Lesley avait eu recours à une insémination artificielle, choix qu'elle avait farouchement défendu contre certaines voix de son entourage, indépendamment de ses orientations sexuelles. Son désir d'enfant reste totalement indépendant de la notion de couple. L'absence d'une partenaire stable ne constitue en rien un handicap selon sa conception de la vie. Et, ma foi, force m'est de constater qu'elle assume pleinement ses rôles de mère et de père.
Cindy n'a pas choisi d'élever seule son fils, mais la fuite du père biologique de Buster l'a confortée dans ses résolutions. Rien ne pourrait détruire son bonheur de mère, et surtout pas son métier. En se mettant à son propre compte, comme plus tard Lesley et Karen, en dépit du besoin d'assumer la charge d'un enfant, elle a fait preuve d'un vrai courage. Buster, en dehors des périodes scolaires, la suit partout. Au contact de cet univers créatif, il a développé une sensibilité très complète, tant à la musique qu'aux arts plastiques. Cindy m'a raconté qu'elle l'avait surpris une fois en train de retoucher les clichés de sa mère à l'aide du logiciel infographique dont il semblait maîtriser les fonctions avec l'aisance d'un spécialiste. Or, elle ne savait pas comment il était parvenu à une telle connaissance de l'outil.
-J'me fiche de ce qu'on peut dire. C'est mon choix, après tout. Je suis choquée par la légèreté des gens lorsqu'il s'agit de pondre des gosses, l'absence totale de conscience de la responsabilité que cela exige de nous.
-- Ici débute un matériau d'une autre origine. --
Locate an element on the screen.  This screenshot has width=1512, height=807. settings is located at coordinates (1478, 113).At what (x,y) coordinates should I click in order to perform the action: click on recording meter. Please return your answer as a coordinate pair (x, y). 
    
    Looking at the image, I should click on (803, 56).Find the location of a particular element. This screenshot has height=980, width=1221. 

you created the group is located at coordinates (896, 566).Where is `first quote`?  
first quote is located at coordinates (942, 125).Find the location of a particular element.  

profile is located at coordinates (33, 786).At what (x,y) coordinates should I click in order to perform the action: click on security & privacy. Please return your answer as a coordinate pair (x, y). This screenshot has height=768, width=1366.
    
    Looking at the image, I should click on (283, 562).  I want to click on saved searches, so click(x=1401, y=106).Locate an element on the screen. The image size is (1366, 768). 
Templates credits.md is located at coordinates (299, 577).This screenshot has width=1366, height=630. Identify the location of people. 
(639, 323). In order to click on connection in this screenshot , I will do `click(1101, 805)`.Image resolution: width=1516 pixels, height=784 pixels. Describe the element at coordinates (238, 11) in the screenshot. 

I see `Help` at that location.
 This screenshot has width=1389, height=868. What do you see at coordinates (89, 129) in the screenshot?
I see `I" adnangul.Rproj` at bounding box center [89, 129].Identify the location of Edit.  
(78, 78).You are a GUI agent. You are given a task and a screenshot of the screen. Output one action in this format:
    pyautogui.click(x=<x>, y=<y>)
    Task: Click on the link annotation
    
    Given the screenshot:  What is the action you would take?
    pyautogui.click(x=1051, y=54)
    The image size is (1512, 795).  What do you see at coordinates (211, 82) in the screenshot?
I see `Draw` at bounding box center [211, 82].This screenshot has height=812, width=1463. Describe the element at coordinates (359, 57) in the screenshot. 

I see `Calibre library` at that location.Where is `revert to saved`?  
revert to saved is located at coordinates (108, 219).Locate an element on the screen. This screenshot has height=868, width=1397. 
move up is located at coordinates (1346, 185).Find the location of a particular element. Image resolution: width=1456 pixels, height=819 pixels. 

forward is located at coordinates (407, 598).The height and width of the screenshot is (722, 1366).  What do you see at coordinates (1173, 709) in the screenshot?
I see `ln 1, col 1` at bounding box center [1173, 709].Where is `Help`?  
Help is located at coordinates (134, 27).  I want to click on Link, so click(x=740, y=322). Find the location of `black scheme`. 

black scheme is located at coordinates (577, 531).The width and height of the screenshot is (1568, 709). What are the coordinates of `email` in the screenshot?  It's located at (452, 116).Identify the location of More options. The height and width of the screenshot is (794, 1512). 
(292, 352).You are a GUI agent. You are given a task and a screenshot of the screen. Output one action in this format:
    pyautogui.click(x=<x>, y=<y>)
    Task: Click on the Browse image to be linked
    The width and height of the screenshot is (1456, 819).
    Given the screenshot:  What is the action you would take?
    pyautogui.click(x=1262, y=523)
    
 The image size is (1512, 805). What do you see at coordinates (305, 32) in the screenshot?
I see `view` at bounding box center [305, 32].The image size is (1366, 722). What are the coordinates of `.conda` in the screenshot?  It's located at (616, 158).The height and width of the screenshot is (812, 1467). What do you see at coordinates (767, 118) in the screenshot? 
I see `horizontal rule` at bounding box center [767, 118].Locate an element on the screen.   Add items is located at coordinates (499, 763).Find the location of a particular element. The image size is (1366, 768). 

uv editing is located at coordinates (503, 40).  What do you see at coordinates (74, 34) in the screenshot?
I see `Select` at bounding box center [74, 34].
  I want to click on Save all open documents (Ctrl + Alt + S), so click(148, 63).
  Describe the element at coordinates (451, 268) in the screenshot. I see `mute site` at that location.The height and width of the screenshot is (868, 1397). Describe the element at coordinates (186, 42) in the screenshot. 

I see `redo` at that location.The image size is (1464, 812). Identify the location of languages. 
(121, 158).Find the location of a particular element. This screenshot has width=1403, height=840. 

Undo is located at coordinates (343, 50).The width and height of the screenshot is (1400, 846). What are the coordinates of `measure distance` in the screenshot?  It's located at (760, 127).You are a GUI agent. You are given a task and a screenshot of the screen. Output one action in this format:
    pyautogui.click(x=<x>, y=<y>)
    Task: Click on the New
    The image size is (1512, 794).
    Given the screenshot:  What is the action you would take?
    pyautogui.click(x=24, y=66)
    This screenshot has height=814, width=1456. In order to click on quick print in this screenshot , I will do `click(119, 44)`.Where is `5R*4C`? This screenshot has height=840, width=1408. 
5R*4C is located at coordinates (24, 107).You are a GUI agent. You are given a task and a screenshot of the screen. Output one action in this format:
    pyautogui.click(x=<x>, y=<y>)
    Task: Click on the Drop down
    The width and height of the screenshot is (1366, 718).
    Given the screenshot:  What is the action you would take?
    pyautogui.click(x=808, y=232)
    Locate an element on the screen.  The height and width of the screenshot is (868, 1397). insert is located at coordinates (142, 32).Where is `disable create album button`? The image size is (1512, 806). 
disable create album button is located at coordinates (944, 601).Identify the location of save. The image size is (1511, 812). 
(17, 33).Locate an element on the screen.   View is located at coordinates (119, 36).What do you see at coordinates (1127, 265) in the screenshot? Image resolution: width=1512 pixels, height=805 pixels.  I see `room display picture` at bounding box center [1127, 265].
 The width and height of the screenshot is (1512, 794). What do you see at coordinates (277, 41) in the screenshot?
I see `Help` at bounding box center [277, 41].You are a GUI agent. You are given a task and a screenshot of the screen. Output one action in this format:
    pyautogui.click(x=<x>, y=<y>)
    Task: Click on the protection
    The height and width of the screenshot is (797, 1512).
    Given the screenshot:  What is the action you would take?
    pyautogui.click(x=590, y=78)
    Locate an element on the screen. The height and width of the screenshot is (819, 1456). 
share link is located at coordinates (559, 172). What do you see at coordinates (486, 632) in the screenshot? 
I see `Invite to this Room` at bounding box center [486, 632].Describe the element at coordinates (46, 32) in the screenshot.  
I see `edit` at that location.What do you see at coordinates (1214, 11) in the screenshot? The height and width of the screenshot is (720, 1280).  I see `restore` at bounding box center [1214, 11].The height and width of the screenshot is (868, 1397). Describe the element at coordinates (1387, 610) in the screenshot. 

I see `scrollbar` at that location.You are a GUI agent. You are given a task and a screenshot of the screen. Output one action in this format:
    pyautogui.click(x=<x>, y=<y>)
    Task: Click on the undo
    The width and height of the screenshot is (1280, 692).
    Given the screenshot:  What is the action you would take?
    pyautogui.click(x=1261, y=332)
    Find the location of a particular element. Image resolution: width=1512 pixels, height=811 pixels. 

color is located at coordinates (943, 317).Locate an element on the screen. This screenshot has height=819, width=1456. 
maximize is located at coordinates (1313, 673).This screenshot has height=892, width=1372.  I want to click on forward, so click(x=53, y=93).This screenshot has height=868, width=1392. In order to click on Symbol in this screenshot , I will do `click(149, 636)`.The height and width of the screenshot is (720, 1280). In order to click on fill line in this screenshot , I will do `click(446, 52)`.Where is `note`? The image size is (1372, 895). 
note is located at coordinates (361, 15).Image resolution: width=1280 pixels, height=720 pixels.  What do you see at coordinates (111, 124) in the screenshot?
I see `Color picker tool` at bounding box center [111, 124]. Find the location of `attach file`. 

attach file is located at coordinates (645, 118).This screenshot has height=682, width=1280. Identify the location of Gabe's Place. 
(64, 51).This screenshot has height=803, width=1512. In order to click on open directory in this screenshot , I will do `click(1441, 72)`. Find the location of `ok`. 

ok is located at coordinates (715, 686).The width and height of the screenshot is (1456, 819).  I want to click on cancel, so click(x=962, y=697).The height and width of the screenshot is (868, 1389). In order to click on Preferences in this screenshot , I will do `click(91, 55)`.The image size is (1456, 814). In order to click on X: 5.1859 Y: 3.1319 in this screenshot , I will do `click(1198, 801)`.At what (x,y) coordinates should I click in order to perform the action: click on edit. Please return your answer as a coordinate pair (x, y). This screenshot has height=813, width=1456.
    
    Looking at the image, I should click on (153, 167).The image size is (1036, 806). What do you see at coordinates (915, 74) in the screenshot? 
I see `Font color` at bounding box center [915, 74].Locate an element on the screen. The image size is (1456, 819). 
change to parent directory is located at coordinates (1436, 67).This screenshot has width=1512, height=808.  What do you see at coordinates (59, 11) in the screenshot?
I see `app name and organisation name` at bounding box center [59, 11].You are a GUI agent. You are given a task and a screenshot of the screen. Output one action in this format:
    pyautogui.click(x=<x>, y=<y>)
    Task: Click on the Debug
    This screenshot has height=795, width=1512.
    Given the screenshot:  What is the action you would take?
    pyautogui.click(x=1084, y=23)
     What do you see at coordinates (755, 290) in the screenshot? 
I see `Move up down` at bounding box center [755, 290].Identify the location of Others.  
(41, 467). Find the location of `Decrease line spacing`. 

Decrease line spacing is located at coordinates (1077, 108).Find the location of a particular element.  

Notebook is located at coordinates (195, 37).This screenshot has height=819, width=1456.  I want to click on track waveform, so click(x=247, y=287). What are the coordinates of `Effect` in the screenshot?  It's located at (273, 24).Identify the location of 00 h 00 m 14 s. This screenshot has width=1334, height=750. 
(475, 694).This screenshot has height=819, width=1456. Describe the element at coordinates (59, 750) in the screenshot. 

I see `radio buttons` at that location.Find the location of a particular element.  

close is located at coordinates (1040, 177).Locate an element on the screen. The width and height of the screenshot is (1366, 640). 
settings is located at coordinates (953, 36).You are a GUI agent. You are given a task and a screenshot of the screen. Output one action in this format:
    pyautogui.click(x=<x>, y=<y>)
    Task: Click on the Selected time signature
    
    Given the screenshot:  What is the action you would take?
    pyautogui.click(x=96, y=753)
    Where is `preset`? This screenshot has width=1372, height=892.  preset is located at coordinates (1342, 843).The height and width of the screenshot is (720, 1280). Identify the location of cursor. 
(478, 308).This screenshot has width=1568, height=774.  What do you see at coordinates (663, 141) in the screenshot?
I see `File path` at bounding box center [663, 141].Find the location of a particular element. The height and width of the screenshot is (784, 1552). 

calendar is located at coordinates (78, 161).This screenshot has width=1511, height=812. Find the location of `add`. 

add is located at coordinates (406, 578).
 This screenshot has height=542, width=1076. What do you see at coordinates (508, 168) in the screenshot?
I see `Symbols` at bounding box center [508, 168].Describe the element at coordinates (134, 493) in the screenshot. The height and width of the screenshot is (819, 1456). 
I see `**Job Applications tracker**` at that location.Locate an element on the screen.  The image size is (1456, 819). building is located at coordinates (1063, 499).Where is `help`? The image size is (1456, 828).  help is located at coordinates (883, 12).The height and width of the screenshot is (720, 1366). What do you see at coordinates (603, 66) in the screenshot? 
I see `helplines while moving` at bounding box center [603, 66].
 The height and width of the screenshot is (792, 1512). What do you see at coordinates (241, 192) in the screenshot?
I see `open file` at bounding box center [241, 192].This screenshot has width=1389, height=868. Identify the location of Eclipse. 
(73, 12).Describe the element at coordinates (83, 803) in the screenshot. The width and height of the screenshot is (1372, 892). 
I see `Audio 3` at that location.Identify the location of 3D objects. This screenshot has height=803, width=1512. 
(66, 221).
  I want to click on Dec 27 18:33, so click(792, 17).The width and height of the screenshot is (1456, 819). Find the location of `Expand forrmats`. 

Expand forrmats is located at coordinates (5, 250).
Ne pas en avoir, c'est un acte d'exigence vis-à-vis de soi-même, ça n'est pas plus facile d'adopter ce choix que de décider d'élever des enfants.
Moi-même, à trente-trois ans, j'appartiens à cette génération de femmes, qu'on n'appelle plus vraiment des “jeunes femmes” et qui deviennent suspectes au fur et à mesure qu'elles repoussent l'échéance d'une grossesse présentée comme seul choix possible en dehors duquel tout n'est que folie, d'après ce qu'on voudrait nous faire croire.